Cosa chiede questo momento storico al vostro Ordine religioso in termini di impegno per la riscoperta del carisma e di slancio missionario?
«Unità di ideali e di progetti, perfetta vita comune, rispetto per le esigenze e la dignità della persona. Forse dovremmo ritornare alle origini eremitiche del nostro Ordine, senza dimenticare quel sano equilibrio che i nostri Padri ci hanno testimoniato nel servizio concreto dei fratelli e delle sorelle che sempre hanno bussato e ancora oggi bussano alle porte dei nostri conventi. Sono sempre più convinto che il più grande slancio missionario sia quello di stare sulla terra come “segno della Città Celeste”, immagine, anche se pallida e imperfetta, dell’assoluta comunione d’amore esistente tra le persone della Santissima Trinità. Agli uomini e alle donne di oggi, immersi a volte in una solitudine profonda e lacerante, drammatica e disperata, incapaci di comunicare, di capirsi, di sostenersi, gli Agostiniani potrebbero proporre un progetto di vita in comune nella quale ci si senta solidali, su uno stesso piano di dignità, nonostante le differenze personali, in cui ci si accetti reciprocamente e ci si voglia bene così come si è, senza giudicarsi».

Le Confessioni, che sono il primo dialogo moderno con la propria coscienza, il ruolo del libero arbitrio, lo sguardo rivolto alla Città di Dio: in che modo, la lezione di Agostino ci parla ancora oggi?

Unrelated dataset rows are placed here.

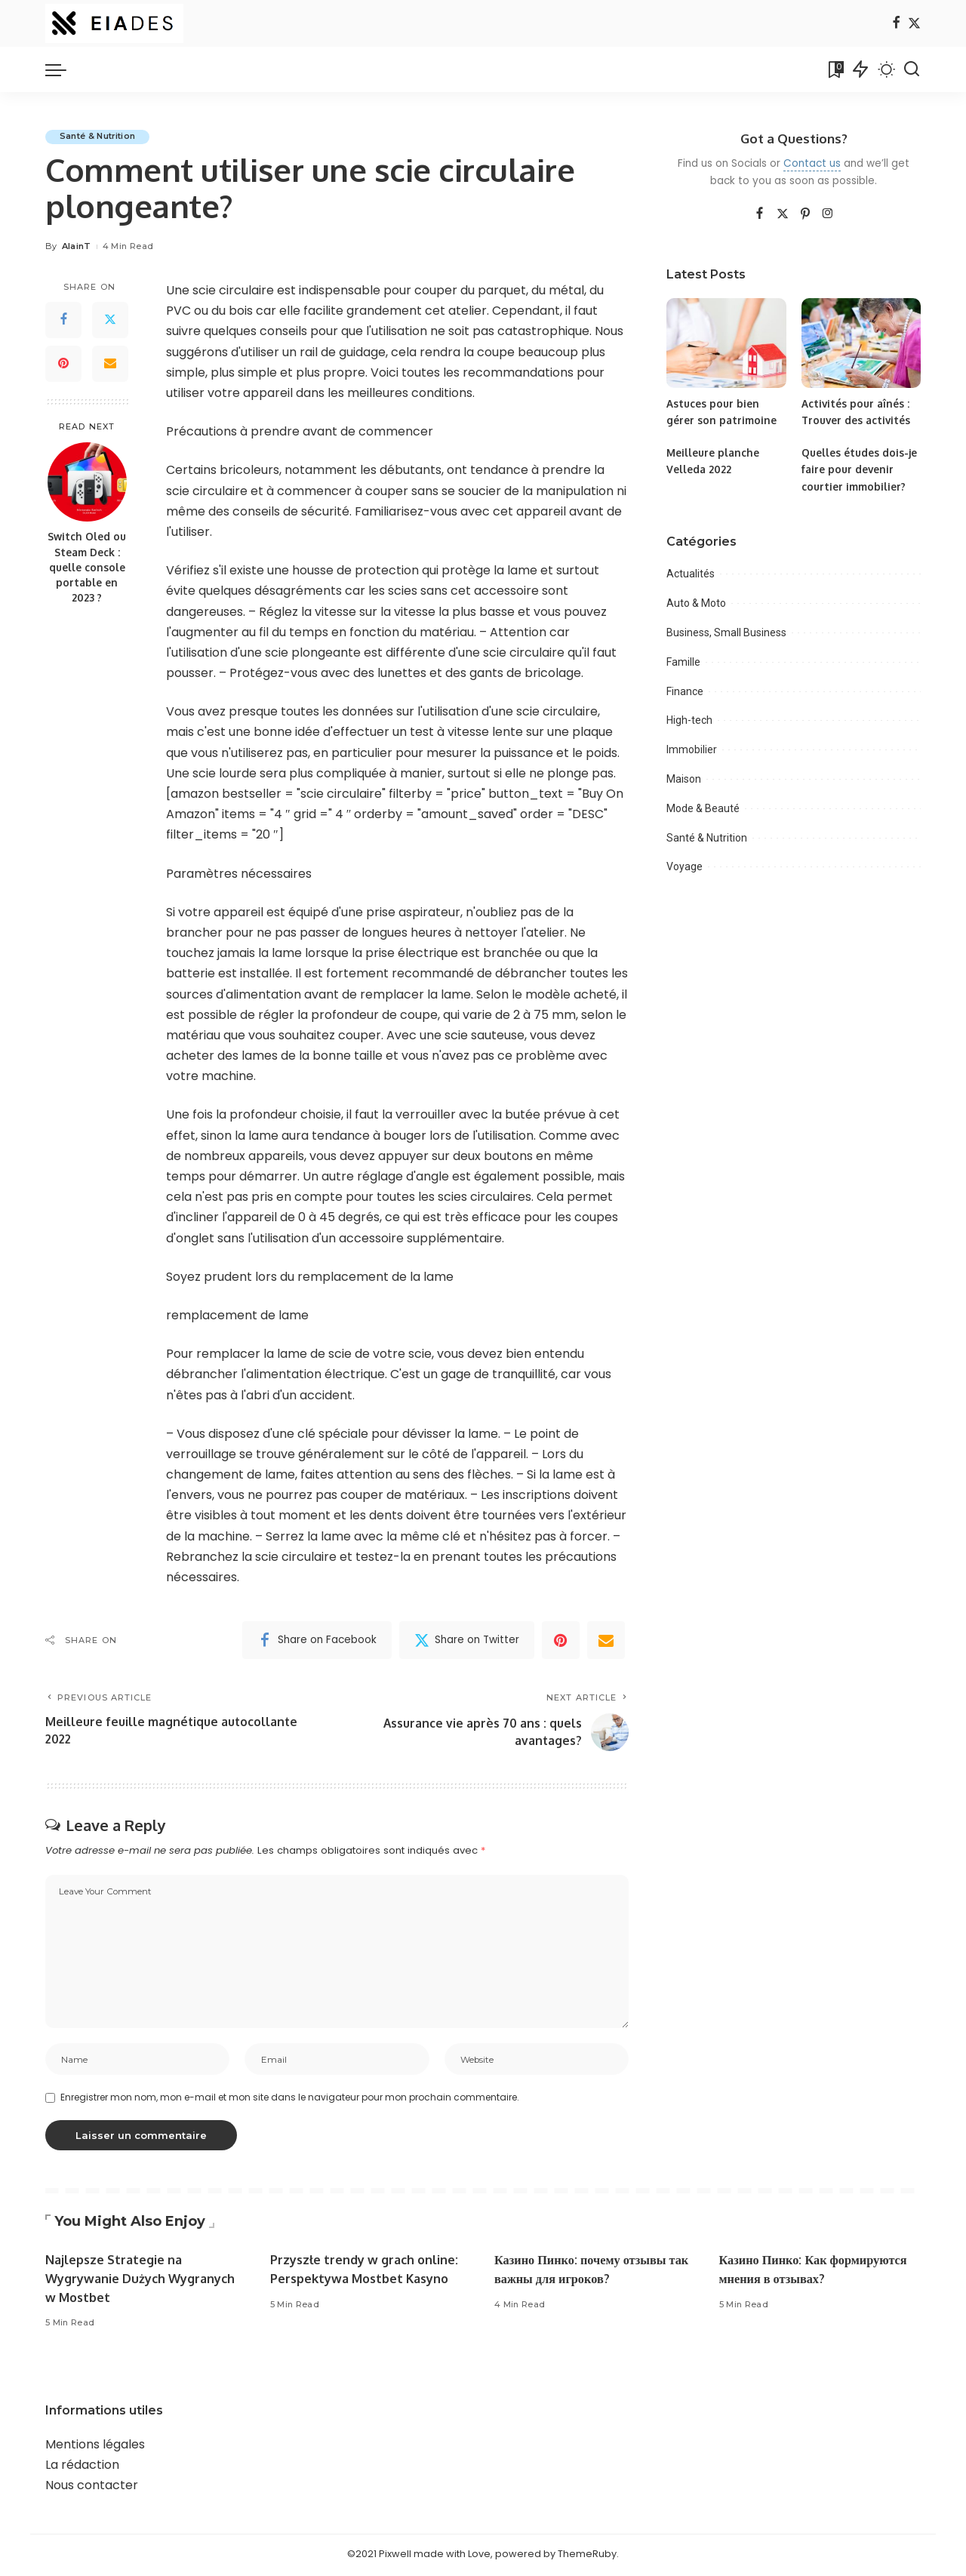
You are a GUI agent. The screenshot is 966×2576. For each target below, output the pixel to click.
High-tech (689, 720)
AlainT (76, 247)
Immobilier (691, 749)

«La storia di Agostino è sempre attuale, perché racconta il dramma di un uomo che cerca Dio e, allo stesso tempo, un dramma di Dio che cerca l’uomo. Agostino ci racconta continuamente del cammino inquieto sul quale andava cercando qualcosa di più, ma alla fine è stato Dio che ha convertito lui con la sua Grazia. Il cammino di Agostino è in realtà il cammino di qualsiasi persona che impara ad ascoltare la propria coscienza, mettendola sempre in relazione con il proprio cuore e con la concretezza dei tanti “segni” che, ogni giorno, ciascuno di noi riceve per essere aiutato a capire che esiste un Oltre. Lo stesso Dio, che ha capovolto gli schemi di Agostino, capovolge oggi anche i nostri schemi. Il tutto, va solo saputo interpretare con gli occhi della ragione e della fede. É lo stesso Dio che ci rende inquieti, ci cerca, ci sveglia, ci attira, ci purifica, ci guida verso di Sé, e, infine, ci riempie di gioia. E lo fa con i suoi modi, molto simili a quelli che hanno conquistato Agostino.
Agostino è conosciuto tanto per l’intensità della sua espressione come per l’intensità della sua esperienza personale. Ogni parola delle Confessioni è tanto profonda. A volte, una riga salta fuori dal testo e ti attira l’attenzione con la sua bellezza: tocca una corda all’interno del cuore, e puoi riconoscere la verità di Agostino come la tua verità. Il libro delle Confessioni è sempre moderno, perché capace di raggiungere il lettore, di qualsiasi tempo, nel suo intimo. Personalmente, suggerisco sempre di non leggerlo durante tempi lunghi, come si fa per esempio con un romanzo. Ci sono dei detti corti che possono penetrare. D’accordo, ci sono alcune parti dove si può leggere con più velocità e coprire più terreno. Però attenzione! Leggendo veloce, si possono perdere di vista alcuni diamanti nascosti e qualche vena d’oro».